What is Ash Wednesday?
But then, in 2004, Ash Wednesday loomed large in American Protestant consciousness. Why? Because on that day Mel Gibson released what was to become his epic blockbuster, The Passion of the Christ. For the first time in history, the phrase “Ash Wednesday” was on the lips of millions of evangelical Christians, not just Catholics and other “high church” Protestants, as we anticipated the official release of The Passion. Every since 2004, many who never wondered about Ash Wednesday have been asking: What is Ash Wednesday? How do we observe it? Why should we observe it?

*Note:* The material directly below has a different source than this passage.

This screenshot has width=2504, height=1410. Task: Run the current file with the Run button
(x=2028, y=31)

I grew up with only a vague notion of Ash Wednesday. To me, it was some Catholic holy day that I, as an evangelical Protestant, didn’t have to worry about, thanks be to God. In my view, all of “that religious stuff” detracted from what really mattered, which was having a personal relationship with Jesus Christ. In my early evangelical years it never dawned on me that some of “the religious stuff” might actually enrich my faith in Christ.

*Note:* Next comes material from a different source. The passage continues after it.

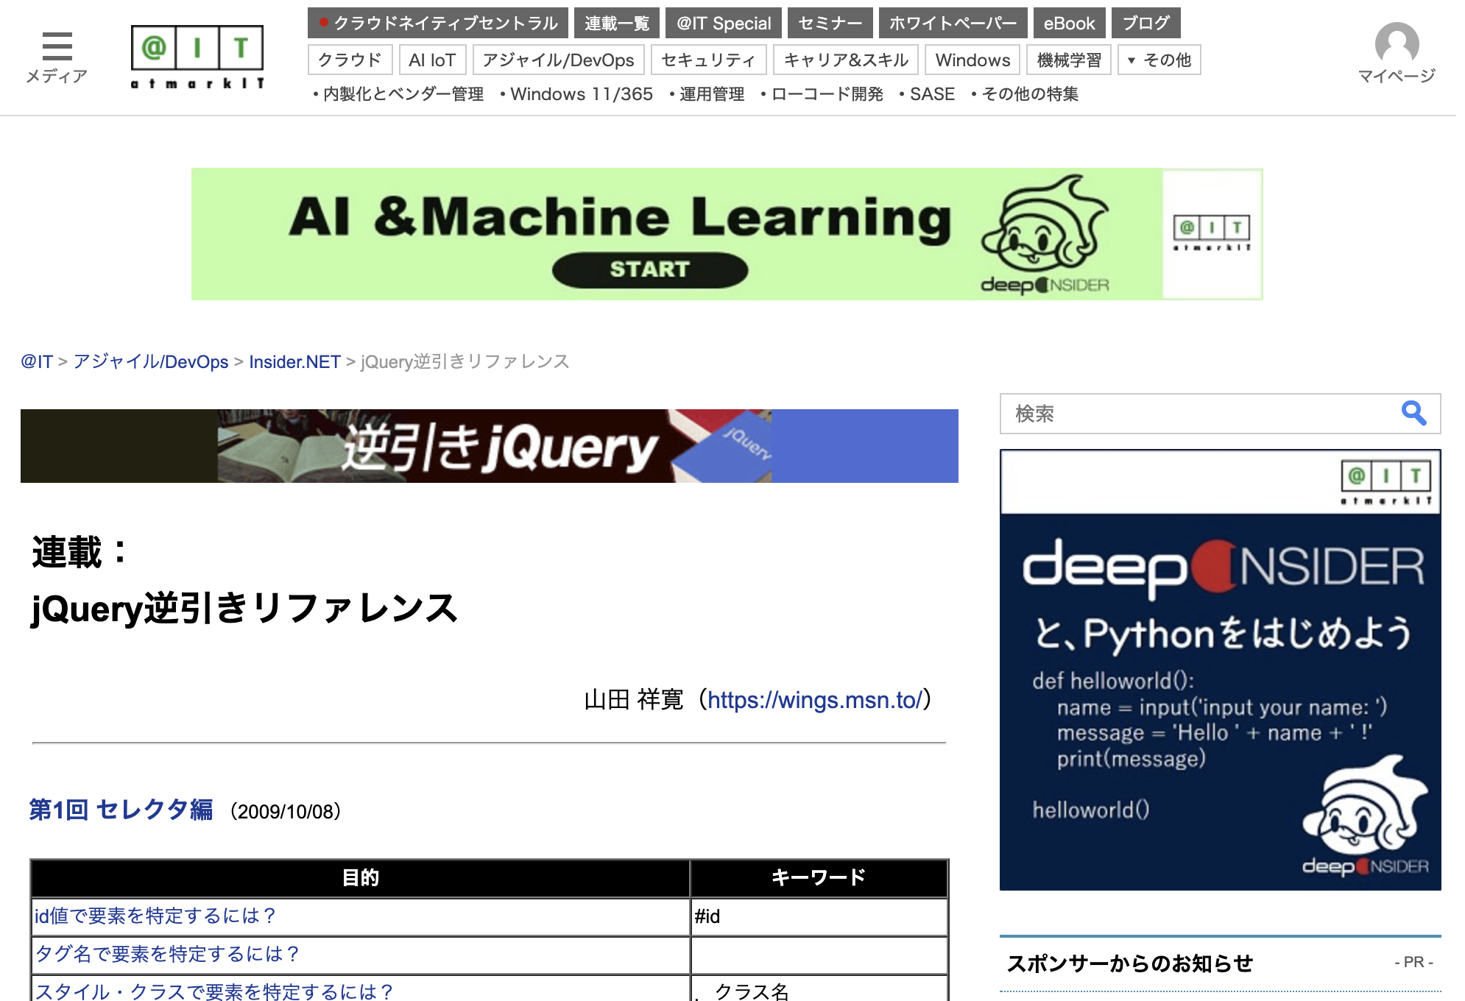Click the search magnifier icon
This screenshot has height=1001, width=1465.
[1413, 413]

During the spring of 1976, my first year of college, I was startled to see a woman who worked in my dining hall with a dark cross rubbed on her forehead. At first I wondered if it were a bizarre bruise. Then I noticed other women with similar crosses. It finally dawned on me what I was seeing. Here was my introduction to Ash Wednesday piety. These women, who were all Roman Catholic, had gone to services that morning and had ashes placed on their foreheads. I felt impressed that these women were willing to wear their ashes so publicly, even though it seemed a rather odd thing to do. It never dawned on me that this would be something I might do myself one day.